I would like to draw attention to another thing that was mentioned on the Committee Stage. There are certain men who would not be included, men who might not have stock of their own or be employed by a stock-owner, and who still might be very useful for the curing of some diseases and for doing certain small operations. If this clause were left out these men would be safe enough, but by inserting the clause their position is made unsafe. I believe that if a case were tried in court a judge would look at this clause and declare that the man was not included.
It is the Deputy's point that if this full amendment of mine were accepted, the particular type of individual he has in mind will have a worse chance?
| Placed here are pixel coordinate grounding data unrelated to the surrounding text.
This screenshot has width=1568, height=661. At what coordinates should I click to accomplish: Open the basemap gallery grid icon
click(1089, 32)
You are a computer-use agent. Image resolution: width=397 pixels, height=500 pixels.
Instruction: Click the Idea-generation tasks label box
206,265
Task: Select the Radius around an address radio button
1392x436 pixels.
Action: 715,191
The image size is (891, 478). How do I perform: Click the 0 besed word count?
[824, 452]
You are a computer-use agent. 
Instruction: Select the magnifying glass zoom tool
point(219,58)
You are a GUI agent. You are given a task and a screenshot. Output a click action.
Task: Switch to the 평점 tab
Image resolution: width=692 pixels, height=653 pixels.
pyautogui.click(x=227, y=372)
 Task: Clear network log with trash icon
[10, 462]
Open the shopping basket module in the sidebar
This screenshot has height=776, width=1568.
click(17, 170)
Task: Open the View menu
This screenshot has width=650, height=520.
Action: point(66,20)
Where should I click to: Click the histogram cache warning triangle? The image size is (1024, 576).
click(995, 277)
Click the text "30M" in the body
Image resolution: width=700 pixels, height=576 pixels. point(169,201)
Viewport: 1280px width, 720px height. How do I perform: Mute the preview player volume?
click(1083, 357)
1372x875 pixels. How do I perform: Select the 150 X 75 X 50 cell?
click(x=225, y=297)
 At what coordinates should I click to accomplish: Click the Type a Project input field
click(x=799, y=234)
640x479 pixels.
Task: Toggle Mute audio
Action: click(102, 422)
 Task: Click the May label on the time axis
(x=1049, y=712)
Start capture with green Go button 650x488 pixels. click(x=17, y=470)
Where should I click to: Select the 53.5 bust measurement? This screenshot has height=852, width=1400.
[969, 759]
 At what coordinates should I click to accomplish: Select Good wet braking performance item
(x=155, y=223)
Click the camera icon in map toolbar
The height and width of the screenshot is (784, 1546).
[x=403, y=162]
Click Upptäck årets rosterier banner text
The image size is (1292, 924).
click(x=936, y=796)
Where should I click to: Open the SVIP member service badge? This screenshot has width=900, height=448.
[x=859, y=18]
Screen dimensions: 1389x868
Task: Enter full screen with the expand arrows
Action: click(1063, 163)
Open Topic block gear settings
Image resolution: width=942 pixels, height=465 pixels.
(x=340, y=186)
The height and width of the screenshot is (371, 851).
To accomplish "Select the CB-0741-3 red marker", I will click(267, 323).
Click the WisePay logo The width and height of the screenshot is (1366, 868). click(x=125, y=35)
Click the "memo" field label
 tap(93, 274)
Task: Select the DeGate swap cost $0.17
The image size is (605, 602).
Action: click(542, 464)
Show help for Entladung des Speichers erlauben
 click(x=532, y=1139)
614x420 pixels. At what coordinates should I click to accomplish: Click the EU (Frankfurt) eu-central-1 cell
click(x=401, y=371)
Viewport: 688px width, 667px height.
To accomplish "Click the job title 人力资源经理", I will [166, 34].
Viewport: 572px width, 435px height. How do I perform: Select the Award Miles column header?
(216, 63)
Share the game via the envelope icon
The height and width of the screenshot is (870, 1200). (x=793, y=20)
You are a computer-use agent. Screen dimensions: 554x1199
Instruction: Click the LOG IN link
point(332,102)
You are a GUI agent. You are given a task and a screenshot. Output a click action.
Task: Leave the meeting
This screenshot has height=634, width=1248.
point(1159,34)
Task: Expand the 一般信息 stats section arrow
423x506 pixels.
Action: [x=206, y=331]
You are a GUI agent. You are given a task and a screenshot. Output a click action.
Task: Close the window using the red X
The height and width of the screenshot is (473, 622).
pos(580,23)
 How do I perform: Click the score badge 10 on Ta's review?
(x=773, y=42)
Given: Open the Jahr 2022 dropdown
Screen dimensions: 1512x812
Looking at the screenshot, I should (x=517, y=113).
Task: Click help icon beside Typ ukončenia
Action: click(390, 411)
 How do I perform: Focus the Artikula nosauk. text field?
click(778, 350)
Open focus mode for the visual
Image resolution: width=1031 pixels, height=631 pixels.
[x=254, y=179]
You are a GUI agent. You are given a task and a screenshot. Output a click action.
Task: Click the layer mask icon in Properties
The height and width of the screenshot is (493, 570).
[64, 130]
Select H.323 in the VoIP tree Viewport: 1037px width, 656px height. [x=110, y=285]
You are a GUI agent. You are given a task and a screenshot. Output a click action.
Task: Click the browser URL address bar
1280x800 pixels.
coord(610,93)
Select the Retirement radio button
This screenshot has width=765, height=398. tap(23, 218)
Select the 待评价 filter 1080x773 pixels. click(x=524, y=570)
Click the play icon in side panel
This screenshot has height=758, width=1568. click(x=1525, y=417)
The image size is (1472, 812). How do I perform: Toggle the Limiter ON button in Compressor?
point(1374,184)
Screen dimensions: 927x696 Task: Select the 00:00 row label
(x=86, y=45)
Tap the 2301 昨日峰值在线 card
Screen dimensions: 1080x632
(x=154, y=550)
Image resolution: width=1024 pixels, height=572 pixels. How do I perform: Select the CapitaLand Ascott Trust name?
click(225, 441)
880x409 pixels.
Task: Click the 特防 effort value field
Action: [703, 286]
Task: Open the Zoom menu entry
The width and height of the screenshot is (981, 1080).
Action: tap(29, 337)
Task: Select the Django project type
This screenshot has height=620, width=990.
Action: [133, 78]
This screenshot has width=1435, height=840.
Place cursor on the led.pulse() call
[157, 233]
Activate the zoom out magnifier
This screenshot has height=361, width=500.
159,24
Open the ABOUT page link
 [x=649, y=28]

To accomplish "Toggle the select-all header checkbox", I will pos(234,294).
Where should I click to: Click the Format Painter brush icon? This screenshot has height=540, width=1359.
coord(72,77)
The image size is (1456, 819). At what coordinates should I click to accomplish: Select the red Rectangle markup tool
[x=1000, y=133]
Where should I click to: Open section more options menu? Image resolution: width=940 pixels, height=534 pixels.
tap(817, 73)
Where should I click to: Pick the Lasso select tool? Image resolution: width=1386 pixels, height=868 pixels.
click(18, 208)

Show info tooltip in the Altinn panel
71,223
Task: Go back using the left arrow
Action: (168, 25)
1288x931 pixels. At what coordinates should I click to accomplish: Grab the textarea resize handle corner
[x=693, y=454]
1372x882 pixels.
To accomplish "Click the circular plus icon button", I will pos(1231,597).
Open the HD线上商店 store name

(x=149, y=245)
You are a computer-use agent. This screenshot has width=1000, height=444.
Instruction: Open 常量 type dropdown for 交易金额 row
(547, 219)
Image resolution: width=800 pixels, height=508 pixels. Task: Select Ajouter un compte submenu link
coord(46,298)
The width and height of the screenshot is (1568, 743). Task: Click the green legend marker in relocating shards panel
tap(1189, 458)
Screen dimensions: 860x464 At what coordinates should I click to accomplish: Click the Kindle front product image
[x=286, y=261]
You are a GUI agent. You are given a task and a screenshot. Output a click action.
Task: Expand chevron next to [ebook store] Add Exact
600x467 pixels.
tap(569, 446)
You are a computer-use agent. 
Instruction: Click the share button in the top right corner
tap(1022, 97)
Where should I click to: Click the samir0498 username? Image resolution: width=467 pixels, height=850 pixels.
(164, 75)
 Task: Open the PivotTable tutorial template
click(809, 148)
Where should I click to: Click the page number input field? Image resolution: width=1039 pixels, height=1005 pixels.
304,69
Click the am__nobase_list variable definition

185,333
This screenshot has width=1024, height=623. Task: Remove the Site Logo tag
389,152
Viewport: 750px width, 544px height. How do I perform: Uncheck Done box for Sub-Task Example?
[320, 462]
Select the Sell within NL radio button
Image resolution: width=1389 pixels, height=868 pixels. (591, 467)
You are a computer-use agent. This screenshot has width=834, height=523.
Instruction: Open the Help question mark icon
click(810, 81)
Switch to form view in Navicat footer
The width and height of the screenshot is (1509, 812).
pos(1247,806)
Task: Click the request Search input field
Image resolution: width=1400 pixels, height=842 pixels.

He would be excluded altogether.
That is so.
I was hoping that he would. I want to exclude everybody except the farmer or other person who habitually keeps animals for profit, or the servant of any such person. I want to prohibit all except these people from performing certain operations. I do not know what the Deputy is warning me of, because that is what I intended.
[An Ceann Comhairle resumed the Chair.]
The big argument put up against this section by Deputy Gorey and other Deputies was that there were people in certain parts of the country who treated animals for profit.
I do not, with any great enthusiasm, view the enlargement of this clause. I said that an enlargement would be considered if I got an indication of any class of person other than a farmer, a stock owner, or a servant of either. I got no such indication.
I know of a man who lives in a labourer's cottage. He is unemployed most of the time. He used to work at a big house in the neighbourhood; he was a steward, or had something to do with cattle. He is frequently employed by neighbours to do this class of operation, and he gets small fees. What would be his position?
If he does not own land or stock, and if he is not servant to the owner of land or stock, then he would be prohibited.
I will give a typical example. This man is in a labourer's cottage. He is a very skilful man, and he was employed by a big landholder in the district, who has now gone away. This man gets odd jobs of that kind. He is not a farmer's man, and I think he would be definitely ruled out.
He certainly would.
There is quite a number of the class to whom Deputy O'Connell refers, and they are living on their old age pensions. All through their lives they have been practising that kind of thing, and their skill has not declined with old age.
Their pensions might decline. I am accepting the omission of the words, although not with much enthusiasm and with the possibility confronting me of having to make an amendment at another place. The words to be omitted are "or as practising veterinary surgery or veterinary medicine."